Of course Nietzsche also criticizes determinism, the notion of “unfree will” (BGE 21). But this is not the place to delve into what would be a lengthy discussion of Nietzsche’s philosophy of mind or moral theory. I simply want to indicate that a critique of the notion of a pre-given subject-substratum is basic to Nietzsche’s naturalism. The point is that, for Nietzsche, the assumption of such a “free will” behind every action seeks the source of the contingent and the conditional in something given and unconditioned, in short, something unworldly. According to Nietzsche, this scenario “deprives becoming of its innocence”—and it is the primary goal of Nietzsche’s project to restore the “innocence of becoming.”

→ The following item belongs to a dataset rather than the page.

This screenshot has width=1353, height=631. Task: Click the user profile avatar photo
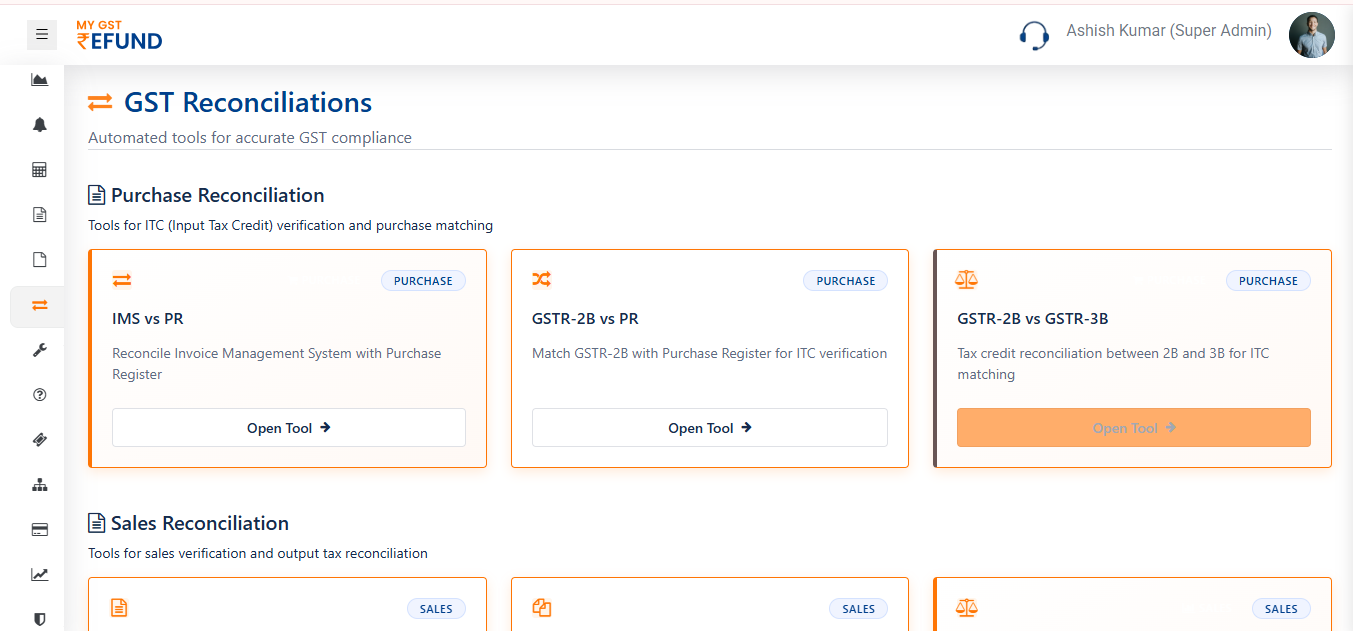pyautogui.click(x=1311, y=35)
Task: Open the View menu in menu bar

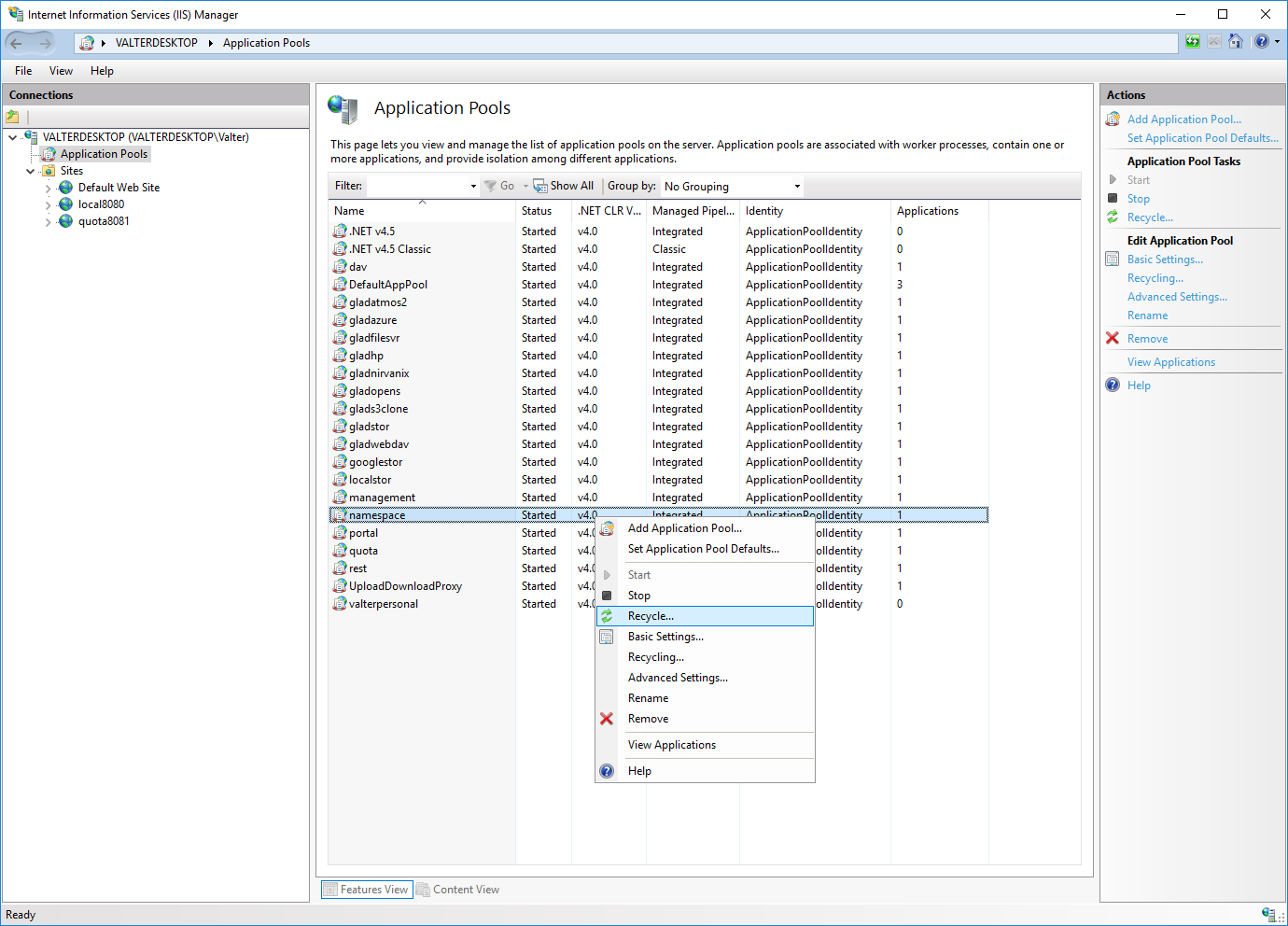Action: point(61,71)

Nietzsche’s Conception of Subjectivity: “The Subject As Multiplicity”

This does not mean, however, that we should alter the subject-predicate structure of our grammar or that we should completely do away with the notion of ‘subject’ (or ‘soul’ or ‘ego’ or ‘will’). “Between ourselves,” Nietzsche writes, it is not at all necessary to get rid of “the soul” … and thus to renounce one of the most ancient and venerable hypotheses … But the way is open for new versions and refinements of the soul-hypothesis; and such conceptions as “mortal soul,” “soul as subjective multiplicity,” and “soul as social structure of the drives and affects,” want henceforth to have citizens’ rights in science (BGE 12).

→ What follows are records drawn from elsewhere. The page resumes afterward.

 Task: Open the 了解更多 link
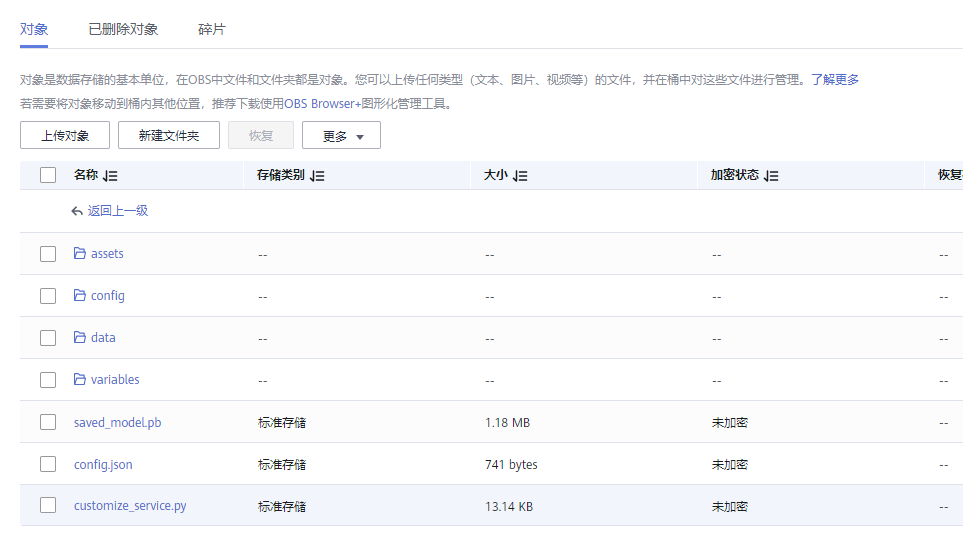[835, 80]
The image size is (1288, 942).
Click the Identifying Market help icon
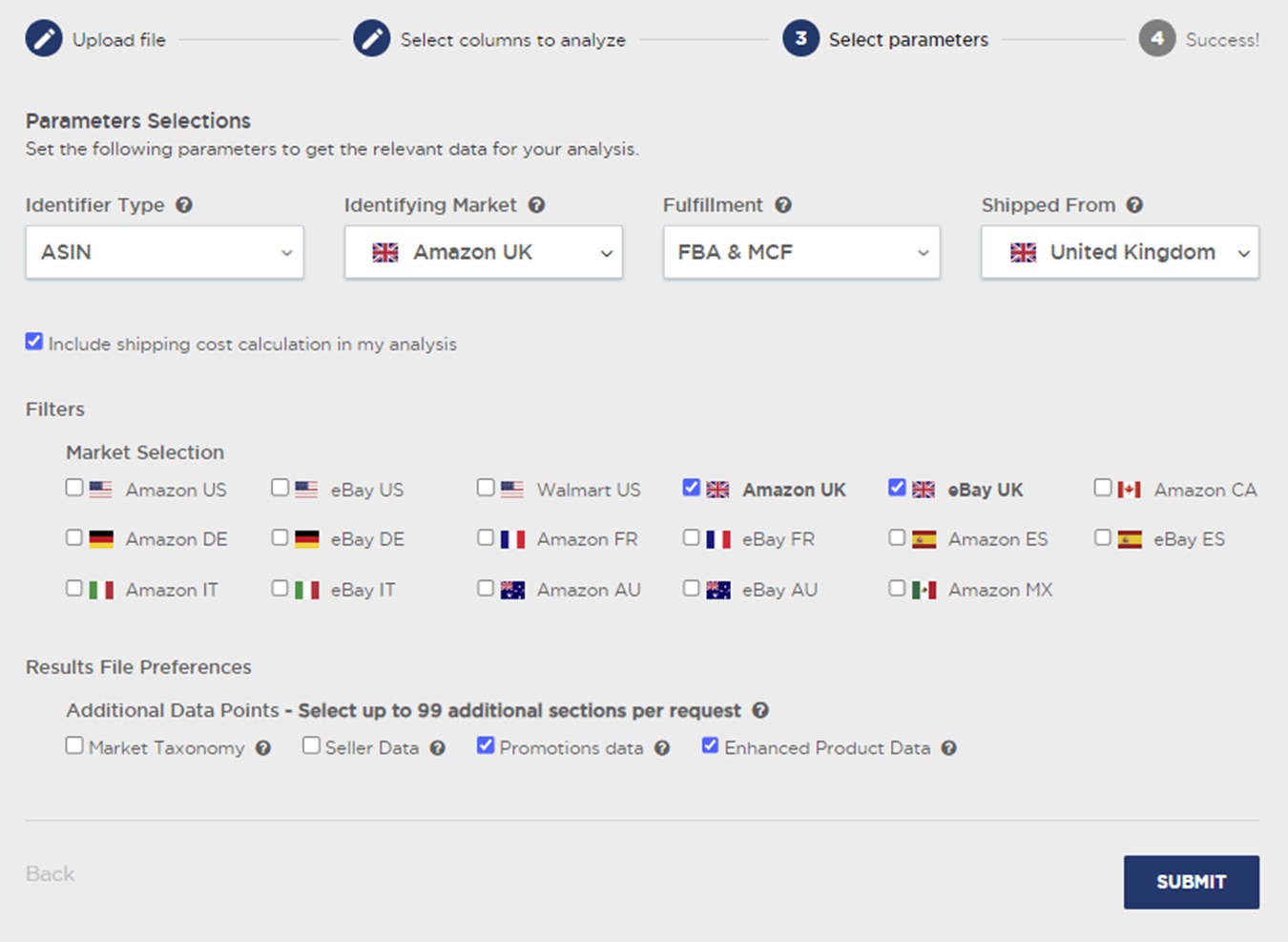click(537, 205)
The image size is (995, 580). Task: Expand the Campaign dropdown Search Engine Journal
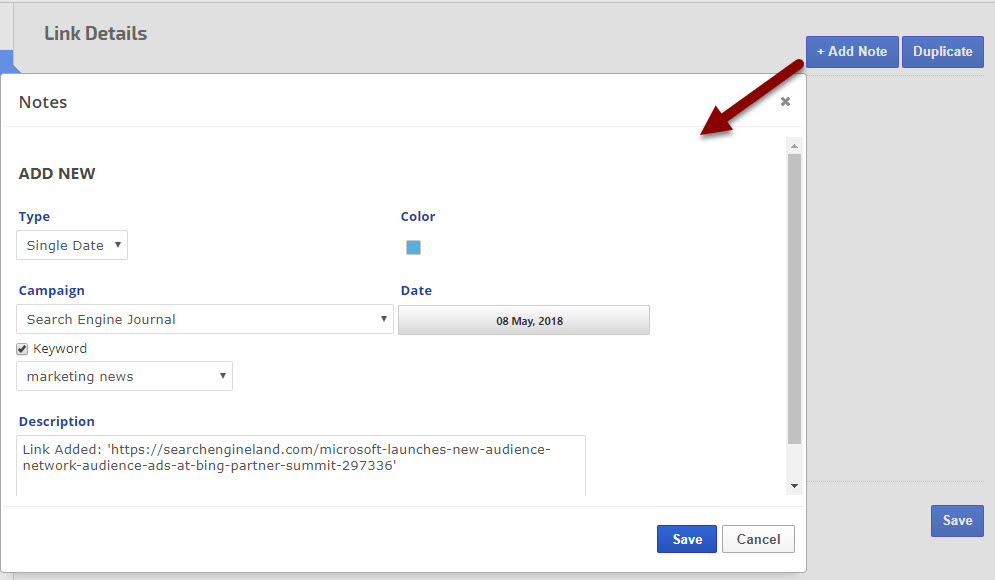pyautogui.click(x=205, y=320)
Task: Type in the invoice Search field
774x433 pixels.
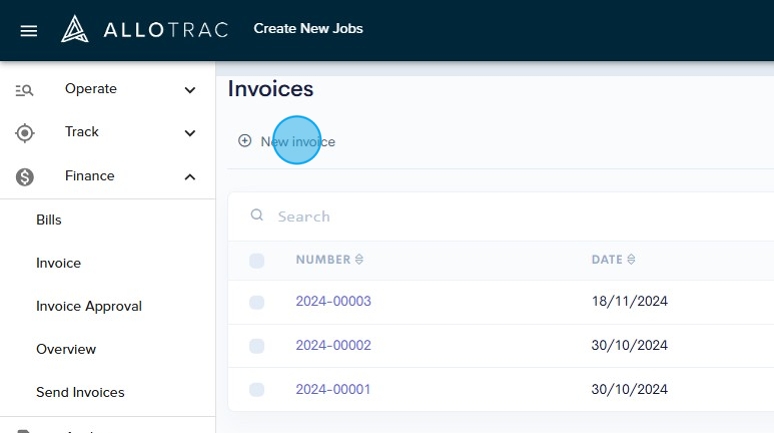Action: [500, 216]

Thus, Nietzsche’s rejection of the notion of subject as causa sui, causa prima, or soul atom leads him to construct an alternative conception of subjectivity. Following a recurrent strategy, he begins by reversing our common linguistic and philosophical habits, arguing that what is primary are actions, deeds, accidents, and becomings, rather than subjects, doers, substances, or beings. A naturalistic theory, Nietzsche contends, must start from these former and construct the latter out of them, rather than vice versa. Hence, just as Nietzsche comes to conceive of “a thing” as “the sum of its effects” (WP 551), so, too, does he come to conceive of the subject as the sum of its actions and passions.

Nietzsche’s initial premise is that the natural world in which we are situated and that we observe is, first and foremost, a world of becoming, i.e., a world of myriad actions, happenings, effects, and appearances. Yet we can and do individuate this becoming into particular sets or assemblages. The subject, Nietzsche argues, is just such an assemblage. Subjectivity in general is characterized by a specific set of activities and appearances; and each particular subject is individuated by a peculiar subset of those activities, by a disposition to act in a particular manner and direction.

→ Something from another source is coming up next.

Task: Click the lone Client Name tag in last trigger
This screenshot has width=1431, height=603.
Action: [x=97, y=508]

Yet, for Nietzsche, this unity is only a relative unity. The unity of the subject is the unity of a disposition, merely a probability that groups together a range of more or less similar and more or less connected activities for the purpose of simplification and calculation. Subjects, Nietzsche tells us, are irreducible multiplicities. The disposition that composes them is itself made up of microdispositions—what Nietzsche variously calls “drives” (Triebe), “desires” (Begierden), “instincts” (Instinkte), “powers” (Machte), “forces” (Krafte), “impulses” (Reize, Impulse), “passions” (Leidenschaften), “feelings” (Gefhlen), “affects” (Affekte), pathos (Pathos), etc. Starting from the premise that there are, first and foremost, actions, becomings, and appearances, Nietzsche posits “affects” as the interior states that help to explain and predict these actions, becomings, and appearances.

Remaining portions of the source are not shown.